**Given instruction**
Copy every line of the items below verbatim, omitting the pictures.

(Click-target data)

......

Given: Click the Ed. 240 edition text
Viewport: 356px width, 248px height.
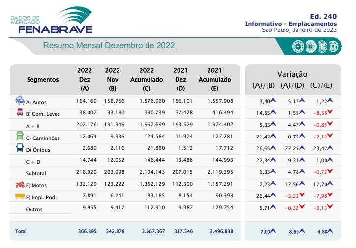Looking at the screenshot, I should [326, 16].
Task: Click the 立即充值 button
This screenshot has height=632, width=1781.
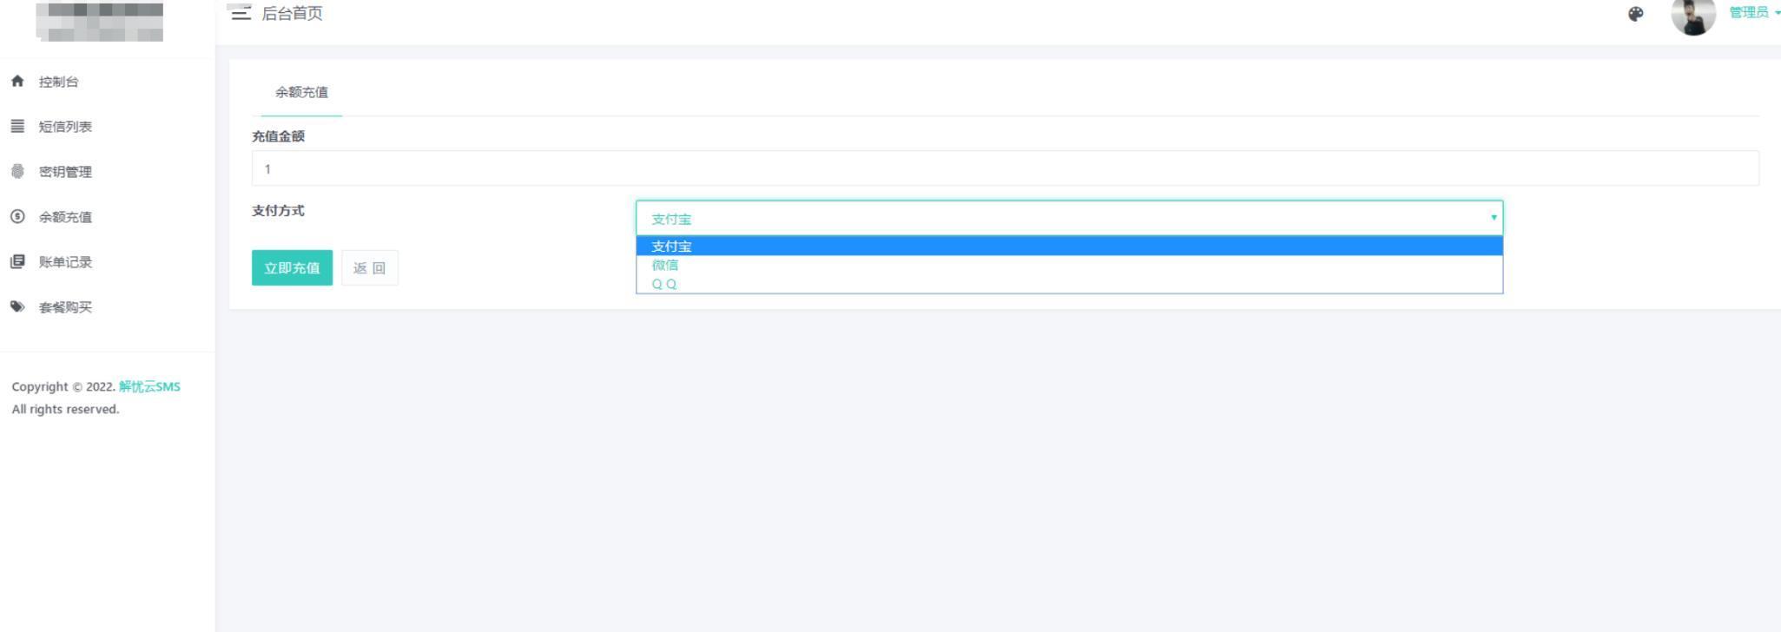Action: 292,267
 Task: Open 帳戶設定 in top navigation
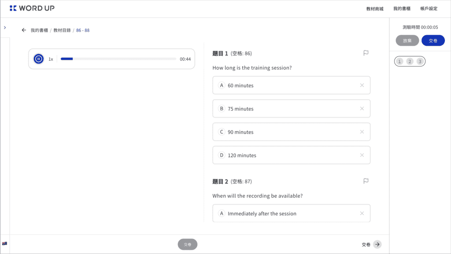point(429,9)
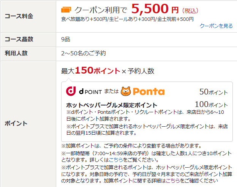The image size is (237, 187).
Task: Click the 50ポイント value beside Ponta
Action: [213, 92]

......

**Answer to this exercise**
Given: Click the Ed. 240 edition text
Viewport: 356px width, 248px height.
Looking at the screenshot, I should [326, 16].
Task: Click the 立即充值 button
This screenshot has height=632, width=1781.
Action: 292,267
 Task: Open 帳戶設定 in top navigation
point(429,9)
The image size is (237, 187).
Task: Click the 50ポイント value beside Ponta
Action: [213, 92]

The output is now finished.